*** DATA FOR ANALYSIS Section Begins ***

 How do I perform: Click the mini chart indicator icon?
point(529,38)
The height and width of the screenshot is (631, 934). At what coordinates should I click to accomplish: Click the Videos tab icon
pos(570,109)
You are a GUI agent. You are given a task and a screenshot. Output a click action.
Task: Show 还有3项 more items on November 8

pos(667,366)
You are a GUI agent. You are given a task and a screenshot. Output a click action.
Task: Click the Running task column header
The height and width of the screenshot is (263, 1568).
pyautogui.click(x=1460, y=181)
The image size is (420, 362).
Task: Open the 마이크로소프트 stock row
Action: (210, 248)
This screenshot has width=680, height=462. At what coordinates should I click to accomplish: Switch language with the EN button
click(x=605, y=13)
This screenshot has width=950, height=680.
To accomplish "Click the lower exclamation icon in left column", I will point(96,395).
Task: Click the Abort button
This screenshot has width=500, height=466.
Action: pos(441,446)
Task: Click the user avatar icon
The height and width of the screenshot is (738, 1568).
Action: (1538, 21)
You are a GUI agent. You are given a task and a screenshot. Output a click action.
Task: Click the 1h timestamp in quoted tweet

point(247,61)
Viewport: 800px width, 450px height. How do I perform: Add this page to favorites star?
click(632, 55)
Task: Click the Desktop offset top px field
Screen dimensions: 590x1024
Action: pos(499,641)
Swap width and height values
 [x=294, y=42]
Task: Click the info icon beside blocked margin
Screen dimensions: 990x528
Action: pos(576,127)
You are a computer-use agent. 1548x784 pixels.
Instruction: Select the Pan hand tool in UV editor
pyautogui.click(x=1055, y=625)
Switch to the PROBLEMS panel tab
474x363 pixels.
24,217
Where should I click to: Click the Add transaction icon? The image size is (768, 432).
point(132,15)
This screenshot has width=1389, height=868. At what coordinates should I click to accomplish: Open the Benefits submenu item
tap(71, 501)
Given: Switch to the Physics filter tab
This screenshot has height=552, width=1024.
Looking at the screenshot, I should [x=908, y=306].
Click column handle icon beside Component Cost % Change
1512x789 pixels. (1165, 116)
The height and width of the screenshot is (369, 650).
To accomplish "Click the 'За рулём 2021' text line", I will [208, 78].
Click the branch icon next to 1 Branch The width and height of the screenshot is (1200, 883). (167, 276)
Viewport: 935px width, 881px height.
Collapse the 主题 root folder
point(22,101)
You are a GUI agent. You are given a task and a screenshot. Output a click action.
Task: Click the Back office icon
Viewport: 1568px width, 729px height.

*** DATA FOR ANALYSIS Section Ends ***

## YOUR TASK
Check each line above for the string "will", then copy the ones that have it.

## RESULT OF THIS TASK
To accomplish "Click the lower exclamation icon in left column", I will point(96,395).
To accomplish "Click the 'За рулём 2021' text line", I will [208, 78].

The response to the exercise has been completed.